** Opening EXERCISE MATERIALS block **

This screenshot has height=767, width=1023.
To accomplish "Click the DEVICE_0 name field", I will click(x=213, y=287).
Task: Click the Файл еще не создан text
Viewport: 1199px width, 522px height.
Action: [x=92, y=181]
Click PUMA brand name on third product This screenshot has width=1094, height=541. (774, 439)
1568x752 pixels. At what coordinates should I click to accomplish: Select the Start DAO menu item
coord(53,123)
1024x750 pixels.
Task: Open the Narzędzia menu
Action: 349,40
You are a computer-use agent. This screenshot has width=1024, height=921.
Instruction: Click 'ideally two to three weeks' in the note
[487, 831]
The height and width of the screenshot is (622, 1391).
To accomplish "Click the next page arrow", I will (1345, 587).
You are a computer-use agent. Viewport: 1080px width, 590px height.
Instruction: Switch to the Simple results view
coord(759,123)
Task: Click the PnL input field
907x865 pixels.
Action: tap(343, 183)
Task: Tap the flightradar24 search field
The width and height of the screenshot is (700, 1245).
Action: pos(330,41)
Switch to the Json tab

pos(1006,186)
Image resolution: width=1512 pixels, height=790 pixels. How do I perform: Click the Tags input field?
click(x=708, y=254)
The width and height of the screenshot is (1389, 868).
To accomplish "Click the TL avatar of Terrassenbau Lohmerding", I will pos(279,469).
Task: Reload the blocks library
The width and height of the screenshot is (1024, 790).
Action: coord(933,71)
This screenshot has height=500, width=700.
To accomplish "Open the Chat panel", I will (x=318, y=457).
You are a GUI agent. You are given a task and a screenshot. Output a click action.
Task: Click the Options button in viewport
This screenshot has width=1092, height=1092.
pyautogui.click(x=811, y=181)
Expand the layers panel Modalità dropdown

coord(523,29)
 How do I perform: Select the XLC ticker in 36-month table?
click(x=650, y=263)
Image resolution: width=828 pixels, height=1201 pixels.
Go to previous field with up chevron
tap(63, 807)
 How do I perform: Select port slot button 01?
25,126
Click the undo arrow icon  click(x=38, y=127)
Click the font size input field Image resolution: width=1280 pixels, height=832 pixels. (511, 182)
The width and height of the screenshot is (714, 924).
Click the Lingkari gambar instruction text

** Closing EXERCISE MATERIALS block **

● ASSIGNMENT: Exactly as written, please reproduce the lines from the first line of the data to the line containing "Click PUMA brand", inclusive, and nothing else.

● WORKED SOLUTION:
This screenshot has height=767, width=1023.
To accomplish "Click the DEVICE_0 name field", I will click(x=213, y=287).
Task: Click the Файл еще не создан text
Viewport: 1199px width, 522px height.
Action: [x=92, y=181]
Click PUMA brand name on third product This screenshot has width=1094, height=541. (774, 439)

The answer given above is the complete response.